Tapi sekarang ada Adrian. Orang yang mengaku memiliki ketertarikan dengannya, dan ingin mengenal dirinya lebih dekat.
Dia tidak berpikir membiarkan laki-laki itu bertamu akan menjadi masalah.
Dia mengangkat bahu. "Kau hanya akan berbincang denganku. Dan memandangiku terus menerus seperti sejak kita keluar dari mobil tadi."
Arlyn berujar cuek. Adrian mendengar itu dibuat terlonjak.
"...Kau sadar?"
Arlyn mendengus.
Dipandangi terus menerus seperti itu. Siapa yang tidak sadar?
Arlyn tidak merasa sepasang mata mengawasi segala pergerakannya akan menyakitinya jadi dia bersikap tidak peduli.
Tapi Adrian berpikir Arlyn tidak menyadarinya? Arlyn menganggap Adrian konyol.
"Ayo kita pergi. Tidak ada gunanya berlama-lama di sini."
Arlyn bilang kalau Adrian bisa menghabiskan waktu bersamanya di rumahnya. Jadi Adrian tidak merasa pundung lagi. Dia dengan langkah tenang namun bersemangat mengikuti langkah Arlyn. Arlyn di sisi lain menertawakan perasaan yang dimiliki laki-laki itu terhadapnya.
Hanya sebuah perijinan untuk mendekat, dan mood laki-laki itu langsung membaik? Arlyn menganggapnya konyol.
Begitu mereka berdua sudah berada di dalam mobil, Adrian tersadar pada sesuatu.

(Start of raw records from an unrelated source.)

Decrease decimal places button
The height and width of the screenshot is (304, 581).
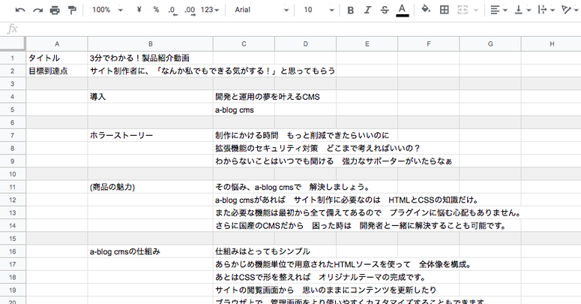[172, 11]
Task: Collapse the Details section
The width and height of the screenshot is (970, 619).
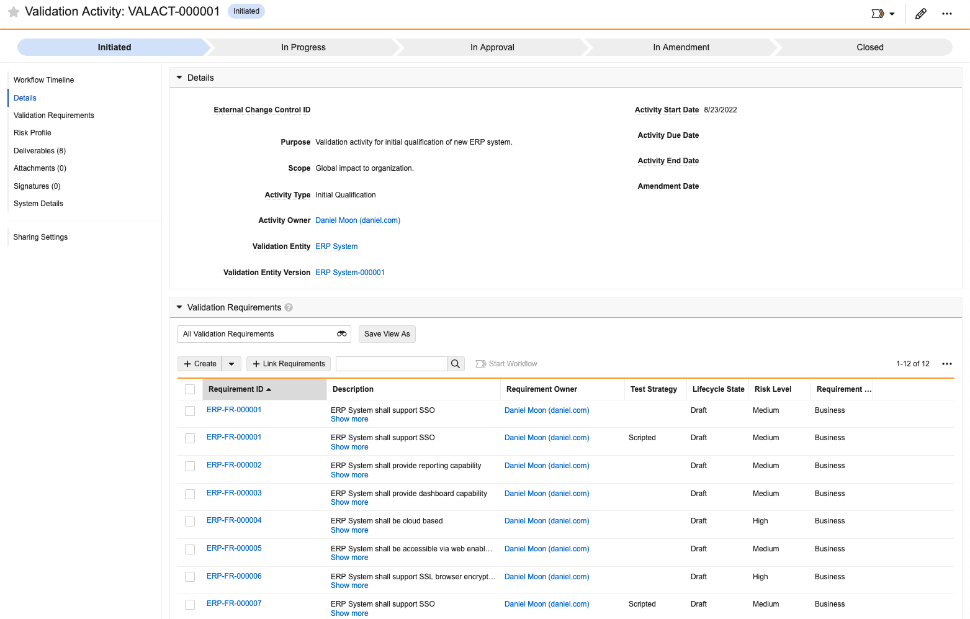Action: coord(179,78)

"....Apakah ada orang di rumahmu?"
Adrian sudah tinggal di rumahnya sendiri. Terpisah dari orangtuanya. Membuat ayahnya dengan bahagia menghabiskan waktunya hanya berdua dengan ibunya.

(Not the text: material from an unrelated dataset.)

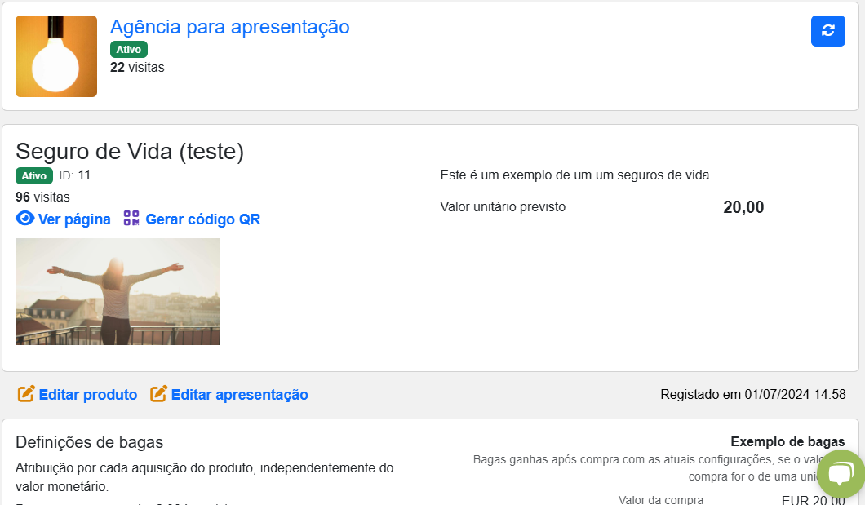
Task: Click the Seguro de Vida (teste) heading
Action: click(x=130, y=152)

Begitupun dengan teman-teman Adrian yang lain. Mereka semua sudah memiliki rumah mereka sendiri. Menggunakan rumah itu untuk menghabiskan waktu mereka bersama kekasih mereka--Adrian merasa wajahnya memanas memikirkan itu--yang mana membuat Adrian terlupa akan kemungkinan bahwa Arlyn masih tinggal bersama orangtuanya.

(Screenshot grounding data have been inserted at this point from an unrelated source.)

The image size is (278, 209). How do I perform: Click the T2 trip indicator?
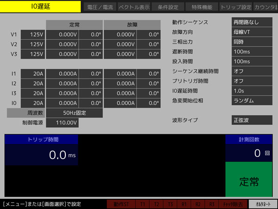pyautogui.click(x=157, y=204)
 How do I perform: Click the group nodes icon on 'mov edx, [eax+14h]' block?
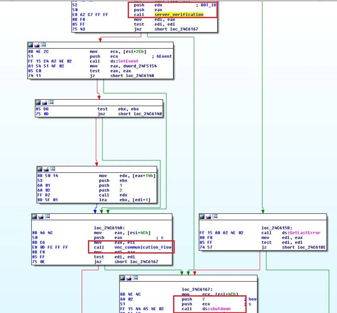(x=51, y=169)
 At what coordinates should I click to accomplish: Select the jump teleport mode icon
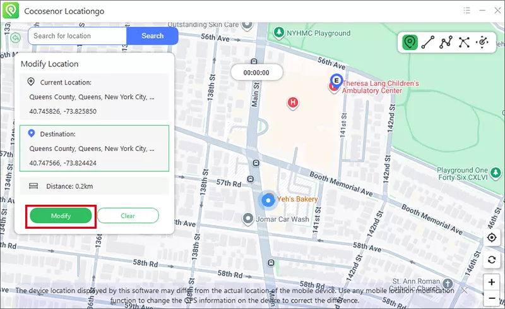point(465,42)
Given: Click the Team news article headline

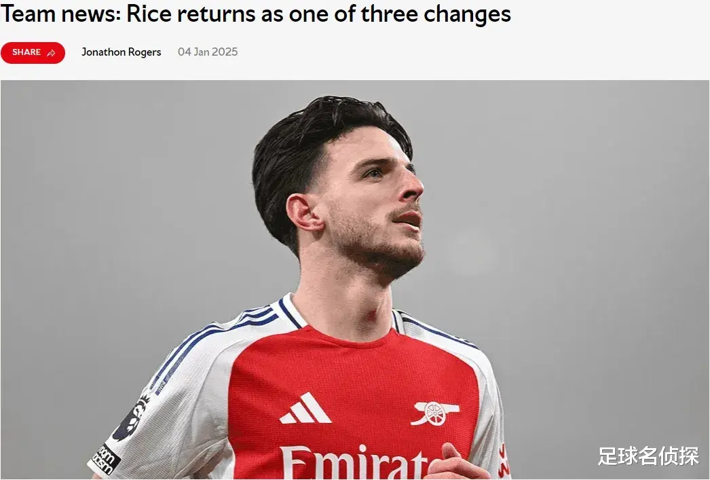Looking at the screenshot, I should 255,14.
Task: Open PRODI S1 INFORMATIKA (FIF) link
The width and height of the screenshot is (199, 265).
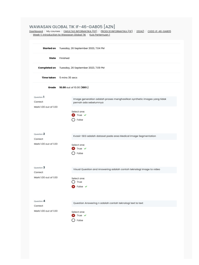Action: click(117, 31)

Arlyn di sampingnya bergumam. "Ya."
"Orangtuamu?"
"Tidak. Mereka sudah tidak ada."
Adrian terdiam.
"..Almarhum?"
Arlyn mengangguk.
Adrian hendak mengatakan 'aku turut berdukacita' tapi Arlyn mengangkat tangannya.
"Mereka sudah meninggal lama. Aku tidak butuh dukacita mu."
Adrian mendengar itu menutup mulutnya. Memutuskan untuk menanyakan hal lain.
"Lalu?"
Arlyn menjawab. "Anak-anakku."
Adrian terdiam. Matanya tak bergerak sedikitpun dari sisi wajah Arlyn.
"...Anakmu?"
Arlyn mengangguk. "Iya. Mereka habis menginap di rumah teman mereka. Jam 1 mereka pulang."
Arlyn melirik jam yang ada di layar dashboard mobil Adrian. Sekarang sudah jam 12.59. Ketika Arlyn pulang mereka pasti sudah ada di rumah.
Adrian masih kesulitan bergerak. Otaknya berkerja, dan dadanya menjadi sesak.
"...Kau sudah pernah menikah?"
Arlyn mengedikkan bahu.
Adrian terdiam.
"...Apakah suamimu di rumah?"
Arlyn menyenderkan punggungnya pada kursi yang didudukinya. "Tidak ada hal seperti itu. Hei. Ayo berangkat."
Adrian menelan ludah yang terkumpul di mulutnya. Dengan gerakan kikuk meletakkan tangannya di stir dan tuas gigi.
Perjalanan berlangsung dalam keheningan. Adrian memiliki keinginan untuk mengucapkan sesuatu tapi rasa syok yang masih belum hilang membuat lidahnya kaku.
Mereka tiba di depan rumah. Bersamaan dengan itu, tiga anak kecil berjalan beriringan ke arah rumah Arlyn. Ekspresi lucu terpasang di wajah ketiganya. Memandangi keberadaan sebuah mobil bagus terparkir di depan bangunan tempat tinggal mereka.
Arlyn membuka mulutnya. "Buka pintunya."